Americans with Disabilities Act

The University of Texas at Arlington is on record as being committed to both the spirit and letter of federal equal opportunity legislation; reference Public Law 93112 -- The Rehabilitation Act of 1973 as amended. With the passage of new federal legislation entitled Americans With Disabilities Act - (ADA), pursuant to section 504 of The Rehabilitation Act, there is renewed focus on providing this population with the same opportunities enjoyed by all citizens. As a faculty member, I am required by law to provide "reasonable accommodation" to students with disabilities, so as not to discriminate on the basis of that disability.
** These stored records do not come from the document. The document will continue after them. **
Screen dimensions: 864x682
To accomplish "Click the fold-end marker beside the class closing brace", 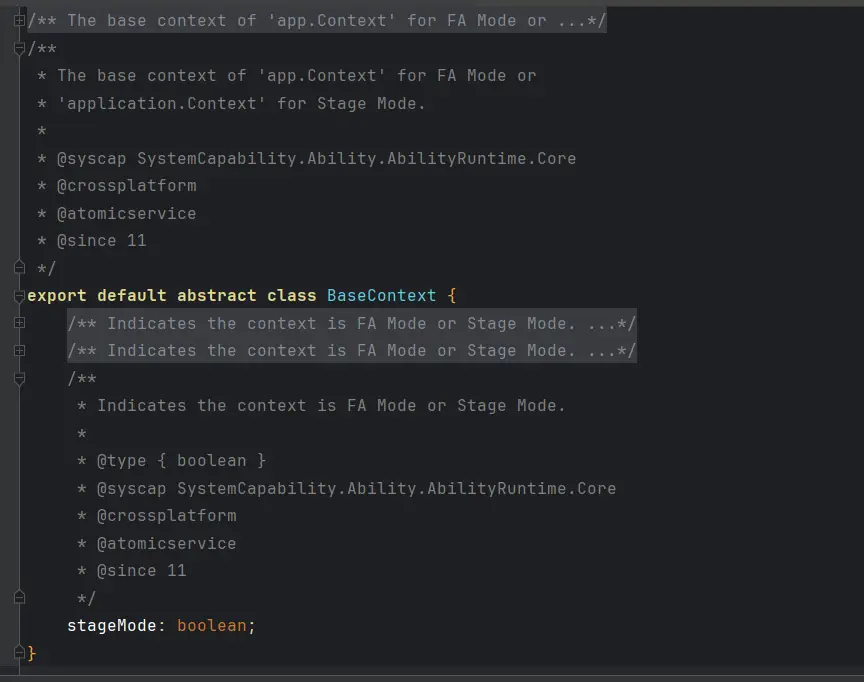I will pos(19,653).
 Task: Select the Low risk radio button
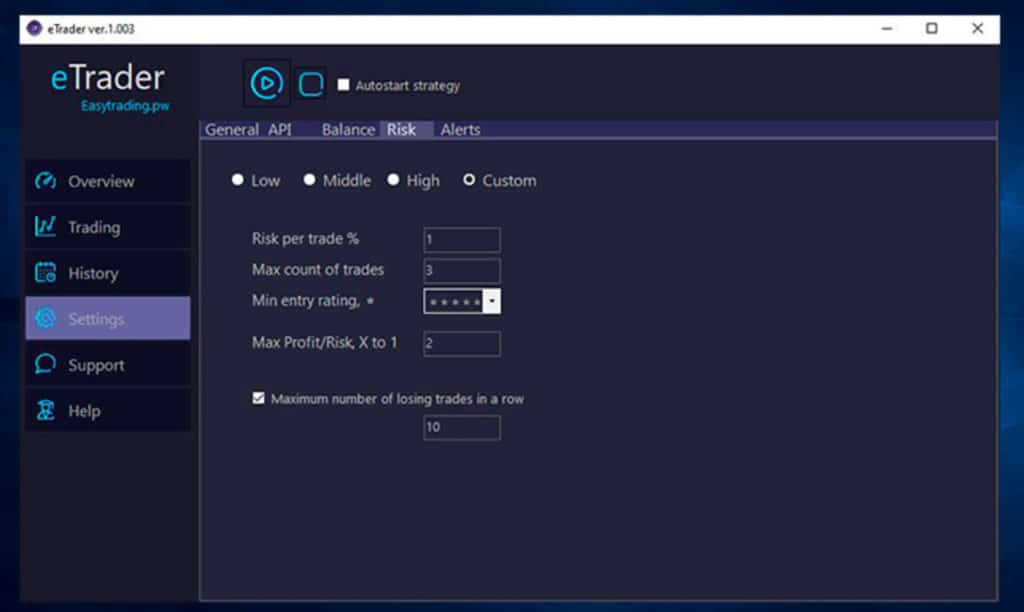tap(238, 180)
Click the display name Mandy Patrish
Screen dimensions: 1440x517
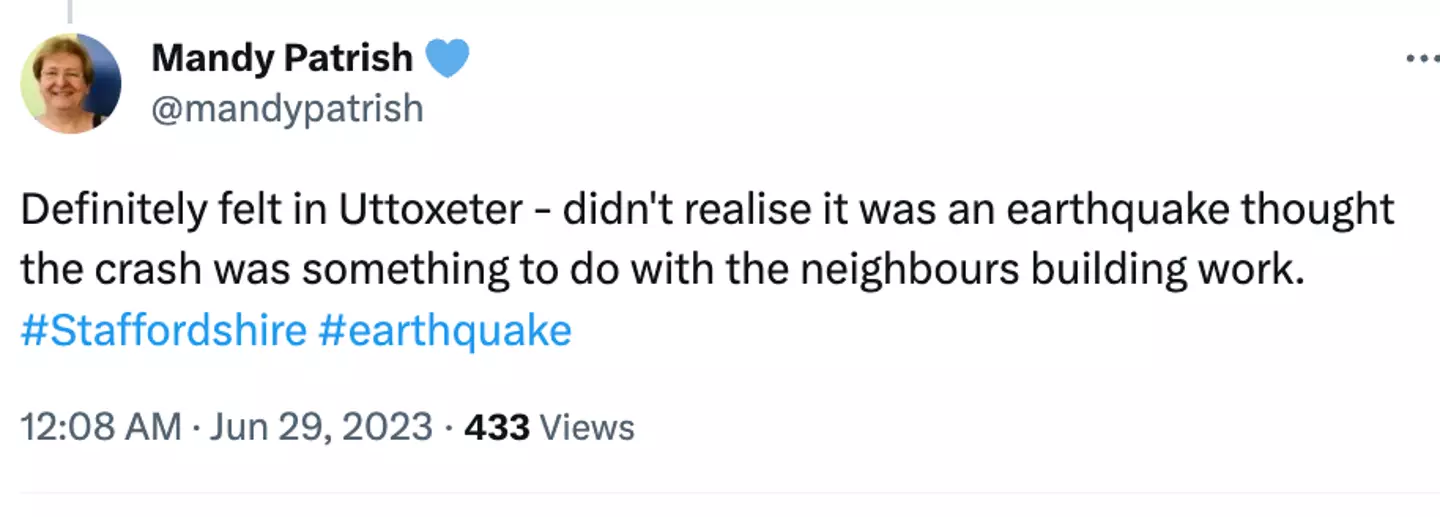[x=282, y=59]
Student responsibility primarily rests with informing faculty at the beginning of the semester and in providing authorized documentation through designated administrative channels.

Academic Integrity

It is the philosophy of The University of Texas at Arlington that academic dishonesty is a completely unacceptable mode of conduct and will not be tolerated in any form. All persons involved in academic dishonesty will be disciplined in accordance with University regulations and procedures. Discipline may include suspension or expulsion from the University. "Scholastic dishonesty includes but is not limited to cheating, plagiarism, collusion, the submission for credit of any work or materials that are attributable in whole or in part to another person, taking an examination for another person, any act designed to give unfair advantage to a student or the attempt to commit such acts." (Regents' Rules and Regulations, Part One, Chapter VI, Section 3, Subsection 3.2, Subdivision 3.22)

Grade Appeal Policy

If you do not believe a grade on a particular assignment is correct, you may appeal the grade in writing (email) within 5 class days. Grade appeals must be ppealed to the appropriate GTA firstly, then to your instructor if necessary. Please refer to the UTA Catalog for the detailed guide of grade appeals.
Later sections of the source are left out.